23 декабря 1909 года в Ясную Поляну приехал студент В.Ф. Булгаков.

Приехал и остался там до самого "ухода" Льва Николаевича.

Он привез Толстому на просмотр свою рукопись о "христианской этике".

Толстой ее прочел и одобрил. Юноша, вероятно, ему понравился. Гусева у Льва Николаевича отняли, работы по изданию "Мыслей на каждый день" и по переписке с многочисленными корреспондентами была уйма, Александра Львовна прихварывала, в Ясной Поляне вообще настроение было тревожное, и тихий, скромный юноша пришелся очень кстати. Он оказал много услуг Толстому, за что и был вознагражден сторицей: Толстой выказал ему искреннее расположение. Это видно по только что напечатанному дневнику Булгакова. Написан дневник очень скромно, о себе Булгаков старается говорить как можно меньше. Но по всему заметно, что Толстой любил своего секретаря, относился к нему не только как к "ученику", не стеснялся, что ли, перед ним. Поэтому дневник Булгакова совсем особенный.

Озаглавлен он "У Л.Н. Толстого в последний год его жизни".

Принимаясь за чтение, я боялся, что встречу описания семейной драмы, разговоры о причинах "ухода" и т.д. Но этого ничего там нет. В начале своего пребывания в Ясной Поляне Булгаков был, очевидно, не в курсе дела, а потом сознательно избегал говорить на столь тяжелую и трудную тему. И хорошо сделал. Книга от этого, несомненно, выиграла, потому что, по совести говоря, никому из нас, оставшихся в живых, не пристало быть судьей в таком деле. Книга светлая, хорошая. Прочитав первые страницы, невозможно отложить книгу, не окончив ее. В ней нет пафоса, высокопарных описаний, "жестов и слов" "великого гения", но нет и фамильярности. Образ Толстого получается, по всем видимостям, подлинный, близкий к правде. Толстой как бы перед нашими глазами подводит итоги своей долгой жизни. Итоги эти так же прекрасны, как вся его жизнь.

◆ **ЧТО ТРЕБУЕТСЯ**
Как называется дневник Булгакова, согласно тексту? Данные ниже никак не связаны с текстом.

◆ **ИСХОДНЫЕ ДАННЫЕ**

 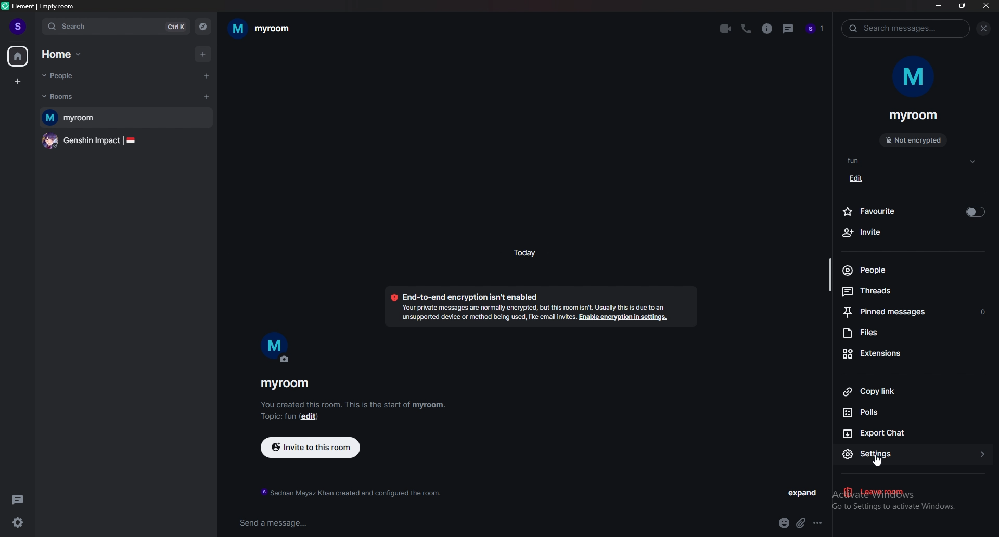 I want to click on profile, so click(x=15, y=23). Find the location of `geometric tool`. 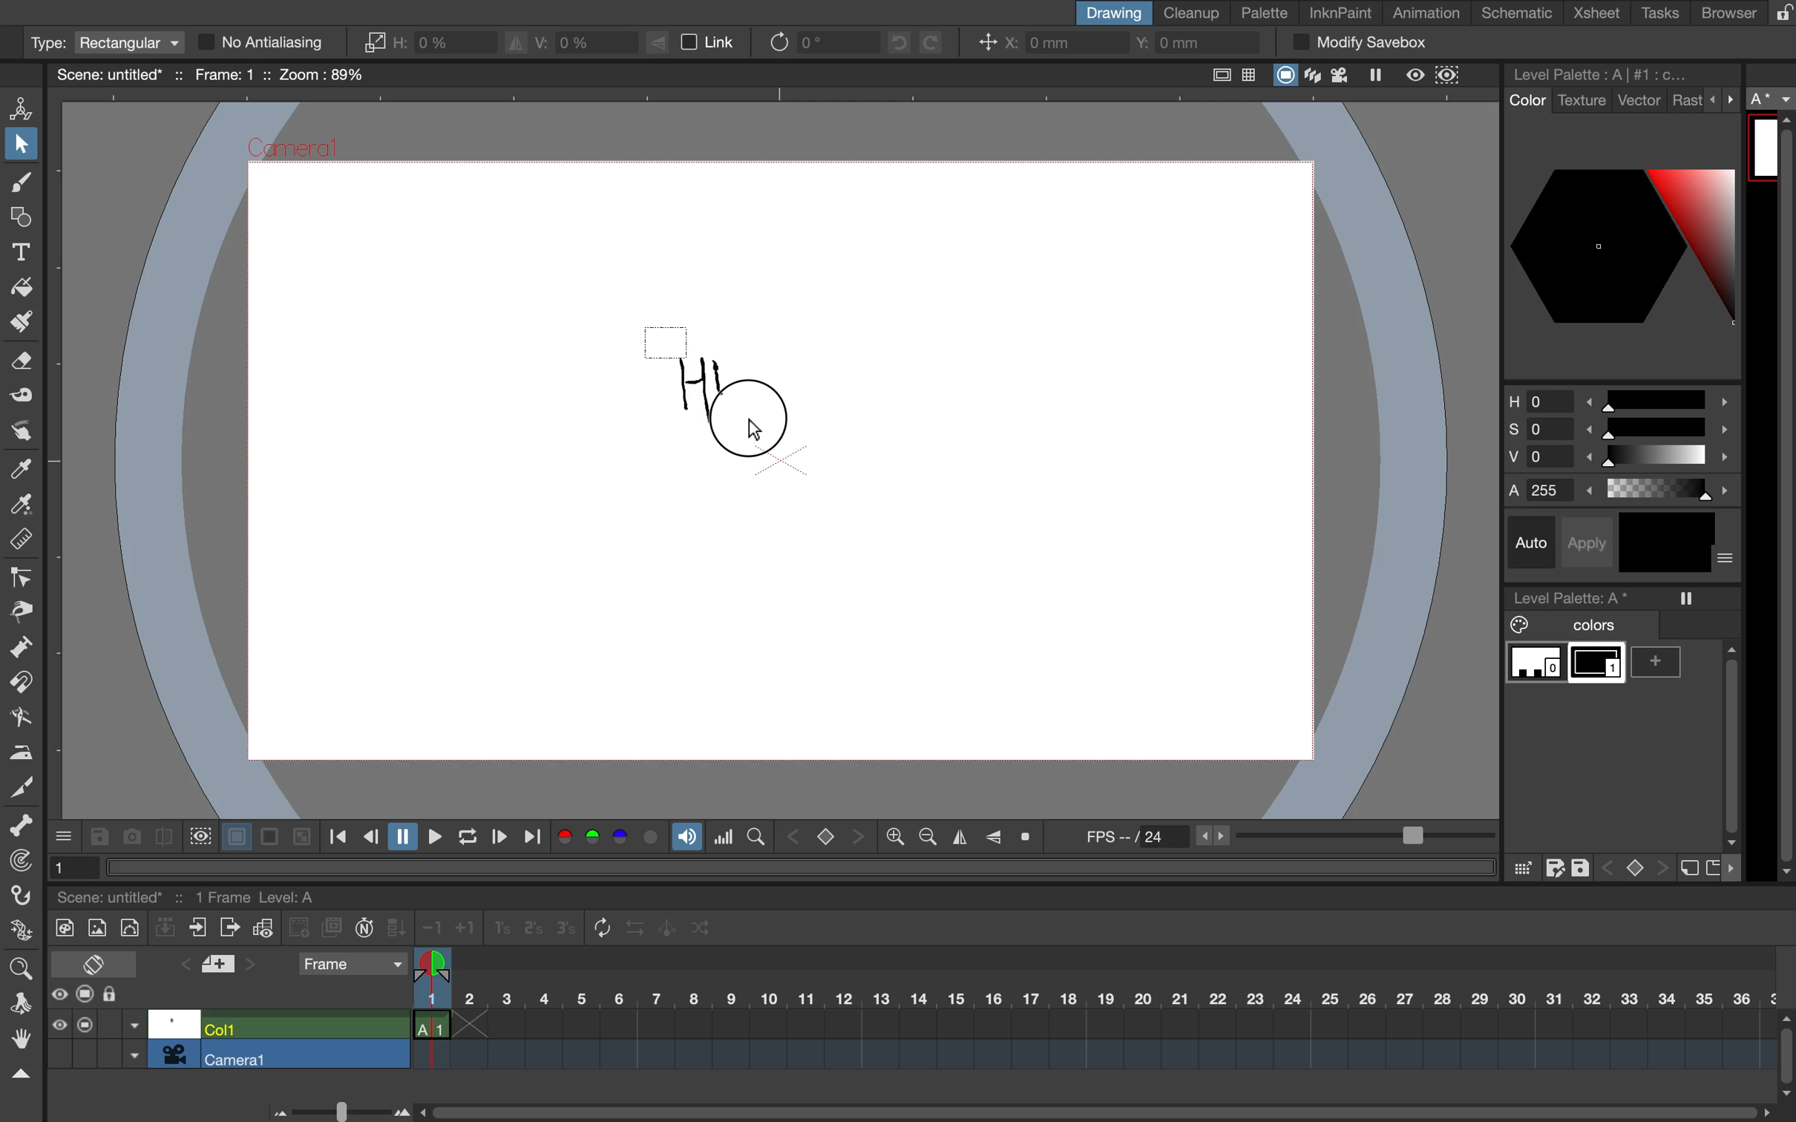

◆ **ОТВЕТ**
«У Л.Н. Толстого в последний год его жизни».